## PROBLEM DESCRIPTION
Rewrite the lines below as a numbered list, and drop any blank lines.

## MATERIAL SUPPLIED
···
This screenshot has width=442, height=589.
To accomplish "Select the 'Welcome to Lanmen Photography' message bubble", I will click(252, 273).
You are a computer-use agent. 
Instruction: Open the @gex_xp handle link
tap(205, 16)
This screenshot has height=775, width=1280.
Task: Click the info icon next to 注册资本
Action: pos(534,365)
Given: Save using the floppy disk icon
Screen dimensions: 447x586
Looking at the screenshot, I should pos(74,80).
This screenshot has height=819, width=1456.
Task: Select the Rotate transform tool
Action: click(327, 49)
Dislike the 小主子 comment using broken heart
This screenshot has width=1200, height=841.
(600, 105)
···
## SOLUTION TO THE EXERCISE
1. This screenshot has width=442, height=589.
2. To accomplish "Select the 'Welcome to Lanmen Photography' message bubble", I will click(252, 273).
3. You are a computer-use agent. 
4. Instruction: Open the @gex_xp handle link
5. tap(205, 16)
6. This screenshot has height=775, width=1280.
7. Task: Click the info icon next to 注册资本
8. Action: pos(534,365)
9. Given: Save using the floppy disk icon
10. Screen dimensions: 447x586
11. Looking at the screenshot, I should pos(74,80).
12. This screenshot has height=819, width=1456.
13. Task: Select the Rotate transform tool
14. Action: click(327, 49)
15. Dislike the 小主子 comment using broken heart
16. This screenshot has width=1200, height=841.
17. (600, 105)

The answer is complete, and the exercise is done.